Europe’s economy is caught in the middle. Germany’s export-dependent companies are weakened by falling demand from manufacturers in China, whose economy is also slowing.

Investors were already positioning for a fresh round of interest rate cuts and more bond buying, or quantitative easing, from the European Central Bank, which is trying to stoke an inflation rate that has been persistently below target.

Jens Peter Sorensen, chief analyst at Denmark’s

Danske Bank
,

said the squeeze on yields was due to investors scrambling to find anything that produced positive income. “It’s tricky to predict what the floor for the German bund yields is at this point,” he said. “One thing is certain, though: Unless we suddenly get clarity on the U.S.-China tension and Brexit, and see some fiscal spending by countries in the eurozone, this will continue for quite some time.”

Negative rates in theory mean the German government can borrow money from investors and get paid for doing so. But Berlin runs a budget surplus and has no desire to increase spending as other slower-growing European countries would like it to do. Olaf Scholz, Germany’s finance minister, has said recently the government doesn’t need to act as if it is in a crisis.

German Chancellor Angela Merkel after a speech in Dresden on July 15.


Photo:

jens schlueter/Shutterstock

Many in Germany don’t like the ECB’s ultra-low interest rate policies because they worry these hurt savers, undermine insurance companies and banks and discourage more indebted countries from pursuing economic reforms. Germany’s central bank, the Bundesbank, does support the ECB’s QE program, calling it an effective monetary policy tool.
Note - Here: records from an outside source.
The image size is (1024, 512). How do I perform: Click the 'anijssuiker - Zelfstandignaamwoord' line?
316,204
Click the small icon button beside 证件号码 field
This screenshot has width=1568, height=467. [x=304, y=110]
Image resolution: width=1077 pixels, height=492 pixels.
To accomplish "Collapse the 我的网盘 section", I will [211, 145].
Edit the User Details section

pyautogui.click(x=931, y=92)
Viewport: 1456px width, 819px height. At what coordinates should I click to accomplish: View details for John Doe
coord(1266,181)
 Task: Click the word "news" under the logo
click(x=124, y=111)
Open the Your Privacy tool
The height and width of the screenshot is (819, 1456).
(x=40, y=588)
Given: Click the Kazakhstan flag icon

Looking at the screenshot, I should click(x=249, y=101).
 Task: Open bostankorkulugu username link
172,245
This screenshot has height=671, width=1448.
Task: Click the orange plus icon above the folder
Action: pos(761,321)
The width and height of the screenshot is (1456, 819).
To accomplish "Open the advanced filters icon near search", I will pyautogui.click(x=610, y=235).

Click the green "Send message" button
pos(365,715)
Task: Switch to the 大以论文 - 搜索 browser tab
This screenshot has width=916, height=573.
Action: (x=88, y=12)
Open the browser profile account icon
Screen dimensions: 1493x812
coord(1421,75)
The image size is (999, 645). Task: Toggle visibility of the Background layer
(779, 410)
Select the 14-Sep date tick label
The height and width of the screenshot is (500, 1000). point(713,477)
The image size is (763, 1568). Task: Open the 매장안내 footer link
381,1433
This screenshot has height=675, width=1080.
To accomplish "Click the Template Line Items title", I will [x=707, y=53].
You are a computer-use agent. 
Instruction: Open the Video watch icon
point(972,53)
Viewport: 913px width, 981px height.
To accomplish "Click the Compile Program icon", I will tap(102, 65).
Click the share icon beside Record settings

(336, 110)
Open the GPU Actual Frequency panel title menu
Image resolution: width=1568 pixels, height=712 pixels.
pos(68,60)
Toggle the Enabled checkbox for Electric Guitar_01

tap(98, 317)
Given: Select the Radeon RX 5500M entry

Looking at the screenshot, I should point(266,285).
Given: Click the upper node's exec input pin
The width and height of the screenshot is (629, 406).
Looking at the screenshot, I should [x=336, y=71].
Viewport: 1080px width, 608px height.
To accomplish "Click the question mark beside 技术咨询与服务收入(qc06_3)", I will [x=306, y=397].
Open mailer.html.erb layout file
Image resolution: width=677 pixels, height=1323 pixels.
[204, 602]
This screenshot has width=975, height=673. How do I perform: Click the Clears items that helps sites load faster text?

Another factor weighing on bond yields is a scarcity of supply, which is why the expectation of increased demand from another round of ECB bond buying has such a powerful effect. Germany’s federal government has about €125 billion ($138 billion) of outstanding tradable debt with maturities of more than 20 years, according to Bundesbank data. The U.S. in contrast has about $1.8 trillion of tradable debt with maturities greater than 20 years.

“It is certainly not going to end here,” said Jan von Gerich, chief analyst atNordea Bank in Finland. He highlighted the weakening European growth outlook, underscored by a poor set of manufacturing survey data for July from France, Germany, Italy and Spain, as well as rising global political uncertainties and investors’ desperate hunt for yield.

“Yields will remain very low in the euro area for a long time, especially now that the U.S. rate cycle has also turned.”

Even before this week’s leg down in yields, nearly a quarter of all global bonds outstanding—government and corporate—sported negative yields, up from 16% at the beginning of the year, according to Bank of America Merrill Lynch.

In some ways, German yields are catching up with Switzerland, whose 30-year bonds first went negative in the summer of 2016. The Swiss 30-year yield has been negative for most of July and hit a record low of minus 0.302% Friday, according to Tradeweb.

Swiss yields are lower in part because the country’s interest rates are lower: Already at minus 0.75% versus minus 0.4% for the eurozone. But if the ECB cuts its rates further as expected, Switzerland is likely to follow, according to analysts, likely pushing its debt yields even more deeply negative.

A German bond due to mature in August 2048, the closest bond outstanding to a 30-year rate, traded with a yield as low as minus 0.004% on Friday, according to Tradeweb, before recovering to be back in positive territory late on Friday. The German 25-year bond, which has been consistently in negative territory for the past week, was at minus 0.067%.

Other European government bond yields have also been squeezed: French government debt has negative yields out to 10 years, while Dutch bonds are negative out to 20 years.